The challenging behaviours demonstrated by people with dementia are frequently viewed by those providing care as part of the disease process, therefore excluding other potential causes. As McAuliffe et al (2008) highlight, barriers to successful pain assessment in people with dementia include lack of recognition of pain, lack of sufficient education or training, misdiagnosis and not using assessment tools.

There should, therefore, be a training programme introduced at ward level, accessible by all staff irrespective of grade and experience to improve their knowledge base. This should address the relationship between dementia and pain, the identification of pain indicators, and how pain may manifest itself in these individuals, in terms of heightening staff awareness of pain as a possible precipitant to challenging behaviour rather than viewing all behaviours as a part of the dementia process, and the importance of timely assessment and appropriate treament.

Pain should be routinely assessed on the ward. There are a number of pain assessment tools available therefore, as a team, there is a need to identify a pain assessment tool that is valid, reliable and appropriate for the clinical setting and client group, where patients often have significant cognitive impairment and are unable to communicate or express their needs or experience of pain. An important consideration when selecting an assessment ool is the ease of use and accessibility, as the ability to recognise behavioural changes that may indicate pain extends to support workers who have the most direct contact with the patients, but the least training in this area (Horgas and Dunn, 2001). As Zwakhalen et al (2007) suggest, the availability of a clinically useful pain assessment tool has significant implications for nursing practice and patient care, in terms of improving the potential for identifying pain, therefore decreasing the risk of undertreatment.

The use of assessment tools, according to Smith (2007), also provides a more structured, focused and consistent approach given the potential for variations in assessment techniques in a busy clinical setting due to the number of different staff involved, different grades of staff, varying shift patterns, and variable knowledge base around pain and dementia. Currently, the personal profile used on the ward is completed by the support workers as close to the point of admission as possible.

While the information gathered is useful to provide background information about the patient, this is not consistently expanded upon or used to inform care planning, and is generally only re-visited at the point of discharge to provide information for the future care placement. Consideration may, therefore, be given to the use of an alternative tool, the Pool Activity Level (PAL) Instrument (Pool, 2008).

This tool uses the personal history profile to gather information about the person, identifies meaningful topics of conversation and interests, and uses the information to develop plans for activities of daily living skills and activity planning, based on the patient’s existing abilities. This tool promotes a person-centred approach to care, and also encourages a consistent approach by all staff.

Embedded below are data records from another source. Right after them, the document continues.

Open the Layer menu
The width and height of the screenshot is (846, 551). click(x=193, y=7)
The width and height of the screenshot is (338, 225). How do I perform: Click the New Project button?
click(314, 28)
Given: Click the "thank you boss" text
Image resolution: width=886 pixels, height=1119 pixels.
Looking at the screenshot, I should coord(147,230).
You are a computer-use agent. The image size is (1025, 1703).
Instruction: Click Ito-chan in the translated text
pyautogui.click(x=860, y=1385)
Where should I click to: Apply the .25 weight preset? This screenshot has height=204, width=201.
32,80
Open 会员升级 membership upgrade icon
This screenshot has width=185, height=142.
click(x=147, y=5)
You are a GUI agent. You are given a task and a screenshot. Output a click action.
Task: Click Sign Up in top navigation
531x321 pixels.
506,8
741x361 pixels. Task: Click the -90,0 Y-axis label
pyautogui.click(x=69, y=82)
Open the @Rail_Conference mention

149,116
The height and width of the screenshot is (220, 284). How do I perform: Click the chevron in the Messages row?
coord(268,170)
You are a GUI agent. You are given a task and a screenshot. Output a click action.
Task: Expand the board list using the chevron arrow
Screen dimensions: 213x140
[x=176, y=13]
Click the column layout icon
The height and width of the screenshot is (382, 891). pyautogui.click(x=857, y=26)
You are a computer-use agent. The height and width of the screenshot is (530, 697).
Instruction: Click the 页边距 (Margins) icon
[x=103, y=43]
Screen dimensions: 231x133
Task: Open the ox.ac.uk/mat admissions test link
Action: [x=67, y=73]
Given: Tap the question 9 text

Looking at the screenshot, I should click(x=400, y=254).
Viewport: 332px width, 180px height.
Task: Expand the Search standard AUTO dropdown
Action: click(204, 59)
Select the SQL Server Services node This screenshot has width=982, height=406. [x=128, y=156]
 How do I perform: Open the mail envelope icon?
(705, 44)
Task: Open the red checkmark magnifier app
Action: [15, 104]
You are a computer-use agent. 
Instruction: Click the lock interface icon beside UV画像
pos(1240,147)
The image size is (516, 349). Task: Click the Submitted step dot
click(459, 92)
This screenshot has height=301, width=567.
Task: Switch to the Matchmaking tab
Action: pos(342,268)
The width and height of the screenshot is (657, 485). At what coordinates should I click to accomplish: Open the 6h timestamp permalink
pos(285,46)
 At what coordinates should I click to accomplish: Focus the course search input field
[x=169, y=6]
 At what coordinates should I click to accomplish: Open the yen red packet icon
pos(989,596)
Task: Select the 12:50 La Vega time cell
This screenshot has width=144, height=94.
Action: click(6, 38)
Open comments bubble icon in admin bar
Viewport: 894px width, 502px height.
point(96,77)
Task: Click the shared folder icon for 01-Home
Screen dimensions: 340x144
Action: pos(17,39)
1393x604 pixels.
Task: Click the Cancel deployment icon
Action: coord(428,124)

From a personal perspective, the completion of this module and the use of a case study to relate theory to practice has encouraged me to reflect on my own nursing practice, and has reinforced the importance of shifting the focus of care from the presenting behaviours in the context of the diagnosis to a more individualised approach and engaging in an assessment based on person-centred care. It has also heightened my awareness of the possible underlying causes of challenging behaviours, the importance of knowing the patient and their usual patterns of behaviours, and the need to assess for he presence and intensity of pain, which is common in older adults with dementia, and which Bourgeois and Hickey (2009) advise is one of the main responsibilities of nurses.